LRA 11-2 SIMPLE LINEAR REGRESSION
AE311
library(pander)\(~\)
Problem 1: Suppose data were collected from a sample of 10 branches of a pizza restaurant chain located near college campuses, shown below.
| Restaurant | Student Population (in 1000s) | Quarterly Sales (in $1000) |
|---|---|---|
| 1 | 2 | 58 |
| 2 | 6 | 105 |
| 3 | 8 | 88 |
| 4 | 8 | 118 |
| 5 | 12 | 117 |
| 6 | 16 | 137 |
| 7 | 20 | 157 |
| 8 | 20 | 169 |
| 9 | 22 | 149 |
| 10 | 26 | 202 |
\(~\)
Create data in RStudio:
popn <- c(2, 6, 8, 8, 12, 16, 20, 20, 22, 26)
qsales <- c(58, 105, 88, 118, 117, 137, 157, 169, 149, 202)a.) Plot the scatter diagram. (2 pts.)
plot(popn, qsales, main="Scatter Plot of Data", xlab = "Student Population",
ylab = "Quarterly Sales")
\(~\)
b.) What does the scatter diagram indicate about the relationship between student population and quarterly sales? (1 pt.)
The scatter diagram shows that there is an upward linear trend or relationship as exhibited by the scatter points. This implies a positive linear relationship between student population and quarterly sales.
\(~\)
c.) Develop the estimated linear regression equation that could be used to predict the quarterly sales from the student population. (4 pts.)

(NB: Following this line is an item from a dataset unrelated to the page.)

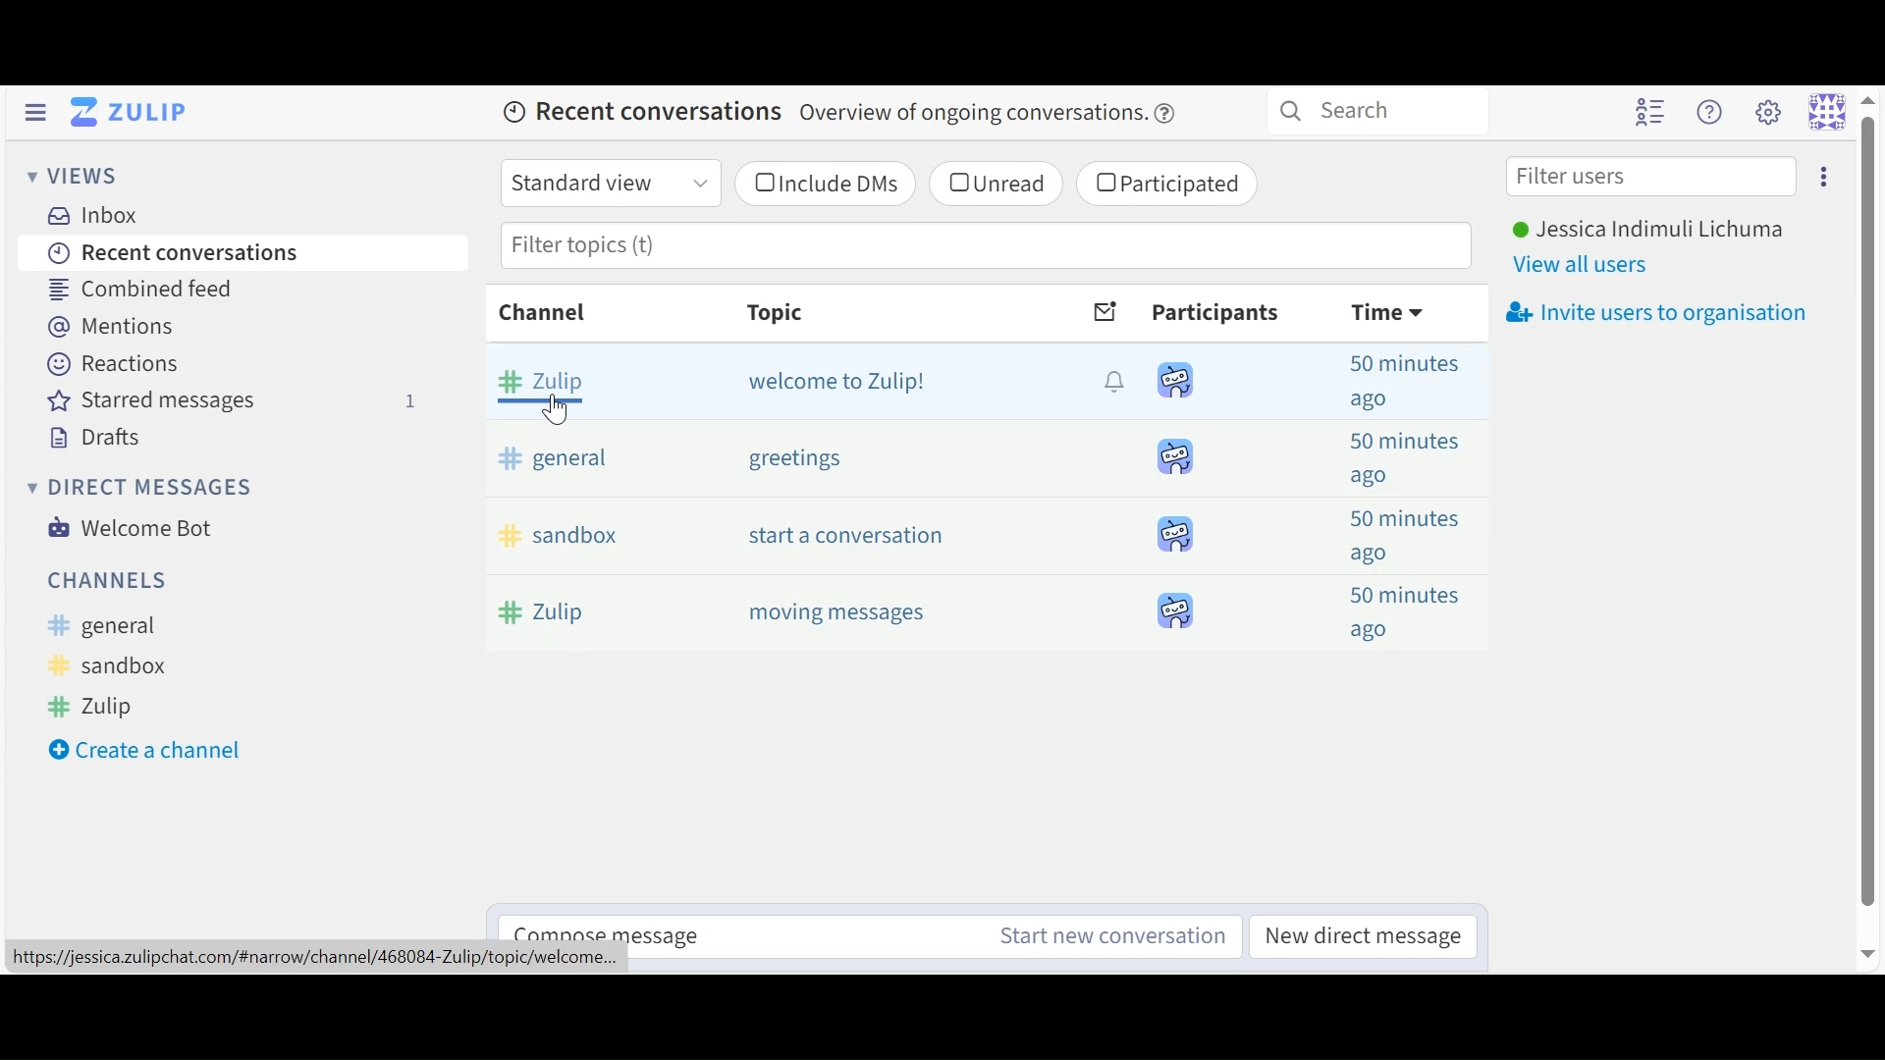  I want to click on Reply to selected Message, so click(746, 929).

reg.model1 <- lm(qsales~popn)
pander(summary(reg.model1))| Estimate | Std. Error | t value | Pr(>|t|) | |
|---|---|---|---|---|
| (Intercept) | 60 | 9.226 | 6.503 | 0.0001874 |
| popn | 5 | 0.5803 | 8.617 | 2.549e-05 |
| Observations | Residual Std. Error | \(R^2\) | Adjusted \(R^2\) |
|---|---|---|---|
| 10 | 13.83 | 0.9027 | 0.8906 |
The estimated linear regression equation is given by: \(Quarterly Sales = 60 + 5*Student Population\).
\(~\)
d.) Compute the Pearson correlation coefficient and the coefficient of determination and interpret these. (4 pts.)

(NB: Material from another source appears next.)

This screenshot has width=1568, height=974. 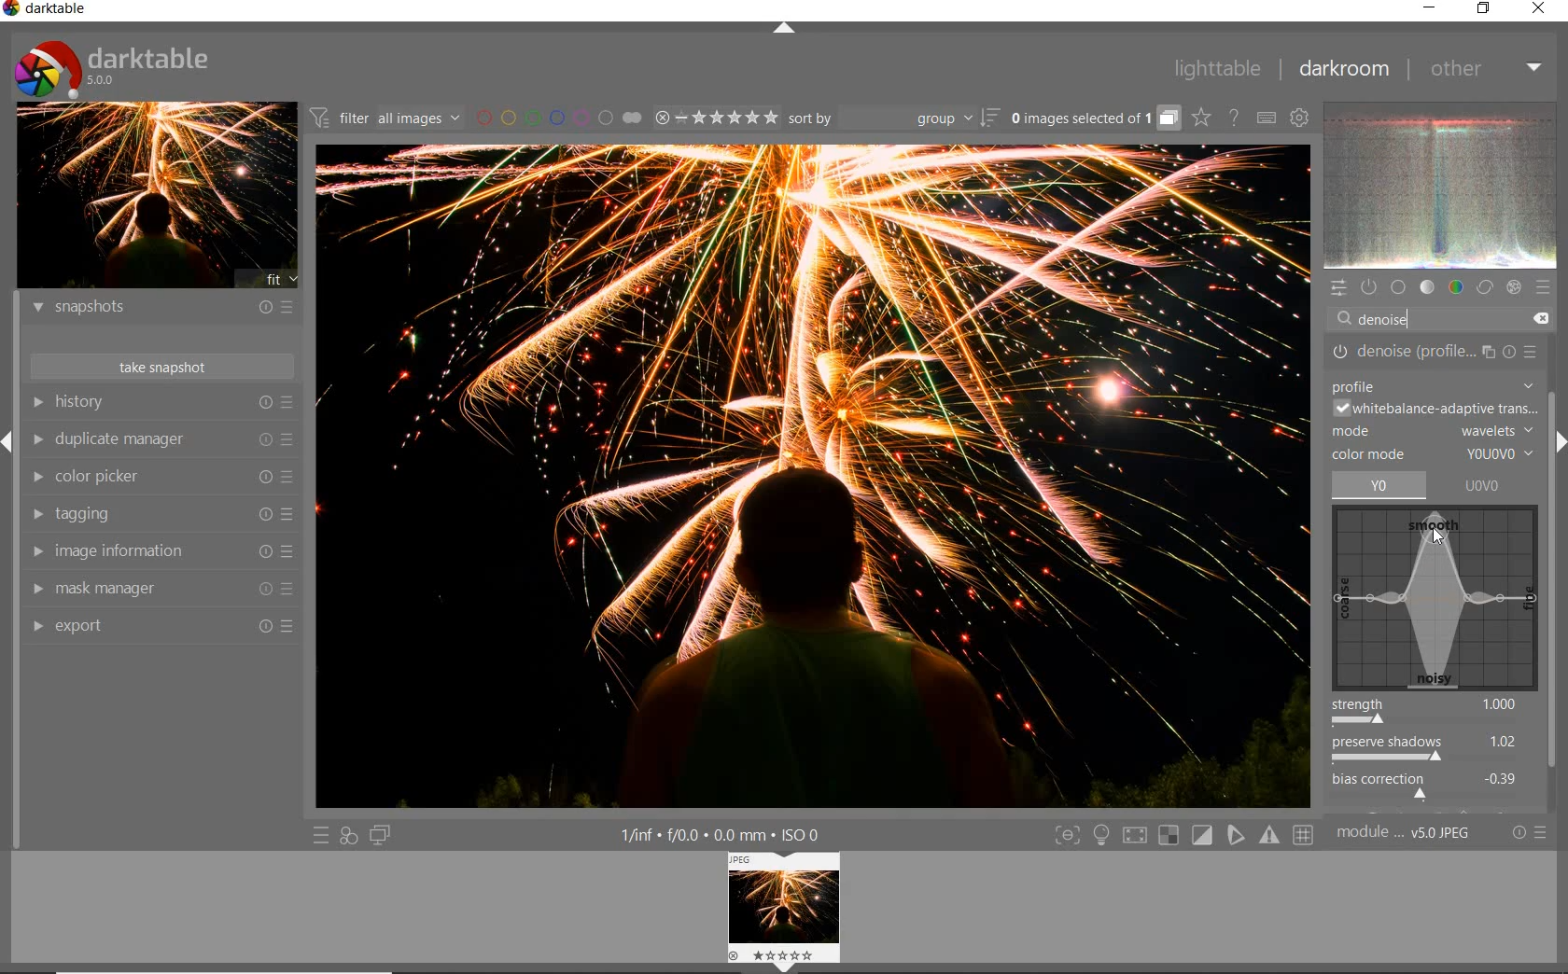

pander(cor.test(popn, qsales, method = "pearson"))| Test statistic | df | P value | Alternative hypothesis | cor |
|---|---|---|---|---|
| 8.617 | 8 | 2.549e-05 * * * | two.sided | 0.9501 |
The Pearson correlation coefficient obtained is \(0.9501\) which indicates a very strong, positive linear relationship between Quarterly Sales and Student Population. The coefficient of determination of \(0.9027\), as obtained in the simple linear regression analysis results, indicates that \(90.27%\) of the variation in the dependent variable, Quarterly Sales, is explained by the linear relationship between Quarterly Sales and Student Population.
\(~\)
Problem 2: A study was made by a retail merchant to determine the relation between weekly advertising expenditure and sales. The following data were recorded:
| Advertising Cost (in $) | Sales (in $) |
|---|---|
| 40 | 385 |
| 20 | 400 |
| 25 | 395 |
| 20 | 365 |
| 30 | 475 |
| 50 | 440 |
| 40 | 490 |
| 20 | 420 |
| 50 | 560 |
| 40 | 525 |
| 25 | 480 |
| 50 | 510 |
\(~\)
Enter data manually in RStudio:
adcost <- c(40, 20, 25, 20, 30, 50, 40, 20, 50, 40, 25, 50)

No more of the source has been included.